== Excerpt to read ==

The following is from Wokipedia:
Thailand has a strong tradition of rice production. It has the fifth-largest amount of land under rice cultivation in the world and is the world’s largest exporter of rice. Thailand has plans to further increase its land available for rice production, with a goal of adding 500,000 hectares to its already 9.2 million hectares of rice-growing areas. The Thai Ministry of Agriculture expects rice production to yield around 30 million tons of rice for 2008. The most produced strain of rice in Thailand is jasmine rice, which is a higher quality type of rice. However, jasmine has a significantly lower yield rate than other types of rice, but it also normally fetches more than double the price of other strains in a global market.
Pre-World War II history
Up until around the 1960s, rice production in Thailand comprised many peasants farming small areas and producing modest amounts of rice (subsistence agriculture). The Chao Phraya River delta was the hub of rice production at the time. Agriculture was a large portion of the total production of Thailand and most Thai citizens were peasants who worked on the farm. The extreme focus on agriculture arose for two main reasons: The vast amount of land available for farming and the specific policies of the government to clear more land and protect peasant rights. The government would help peasants gain access to land and also protect them from aristocratic landlords. Due to the government’s stance the urban merchants were unable to gain much control over the rice industry in Thailand. The government was concerned with protecting individual farmers and not as much with overall production. This resulted in Thailand being relatively self-sufficient, resistance to government invention, mobile, and egalitarian. Most rice farmers owned their own land and exchange labor between farmers was common. Rice production was normally not much more than the peasants needed to survive on.
Post-World War II history
As Europe was starting to come together on many issues including agricultural policy (including price supports), Thailand was starting to protect its rice farmers less and work with the merchants more. The government started worrying about increasing production and exploiting more surplus from the rice industry. Thailand turned to the merchants to put on this pressure and it worked very well.
The government wanted to promote urban growth and one of the ways it accomplished this was by taxing the rice industry and using the money in big cities. In fact, during 1953, tax on rice accounted for 32 percent of government revenue. The government set a monopoly price on exports, which increased tax revenue and keep domestic prices low for Thailand. The overall effect was a type of income transfer from farmers to the government and to urban consumers (who purchased rice). These policies on rice were called the “rice premium,” which was used until 1985 when the government finally gave into political pressure. The shift away from protecting the peasant rice farmers by the government moved the rice industry away from the egalitarian values that were enjoyed by farmers to more of a modern-day, commercial, profit-maximizing industry.
The Thai government had strong incentives to increase rice production and they were successful in most of their plans. The government invested in irrigation, infrastructure, and other pro-rice projects. The World Bank also provided finance for dams, canals, locks, ditches, and other infrastructure in the Greater Chaophraya Project. These policies helped lead rice land to increase from 35 million to 59 million rai from 1950s to 1980s. The graph on the next page, Figure 2, shows the increased paddy rice production in Thailand from 1961 to 2007. The rice production has about tripled in terms of total paddy rice produced. While Thailand’s rice production has not increased every year, which is not to be expected, one can see a trend line for steady significant increases since the 1960s.

===

» **Given instruction**: Please say whether each statement below agrees with the text on rice production in Thailand, answering yes or no and quoting the deciding words from the text. 1. Thailand is the world's largest exporter of rice. 2. In 1953, tax on rice made up more than half of government revenue. 3. The "rice premium" policies stayed in use until 1985.

== Material provided ==

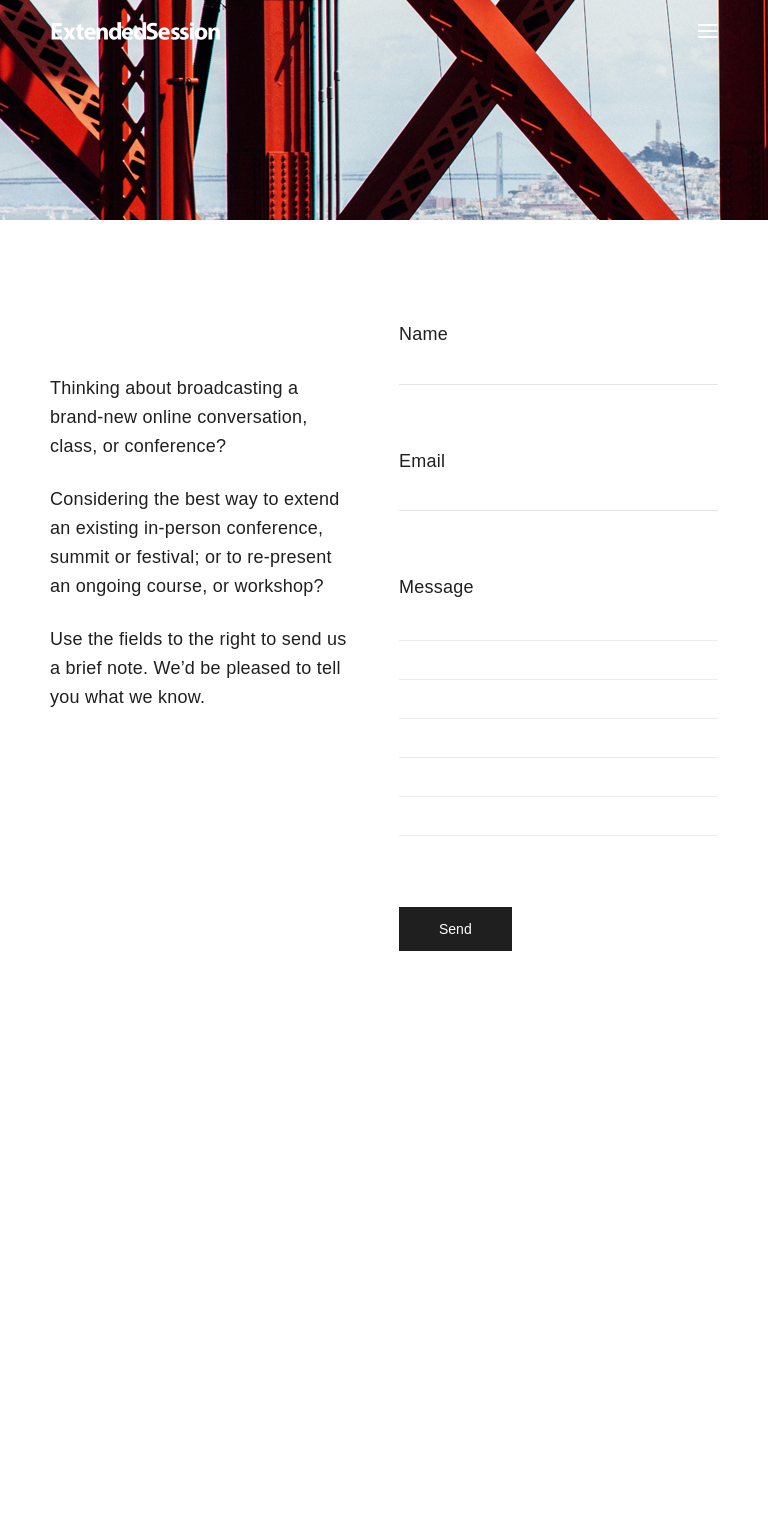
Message (558, 729)
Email (558, 500)
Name (558, 373)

===

» **Exercise result**:
1. Yes: "is the world’s largest exporter of rice"
2. No: "during 1953, tax on rice accounted for 32 percent of government revenue"
3. Yes: "which was used until 1985 when the government finally gave into political pressure"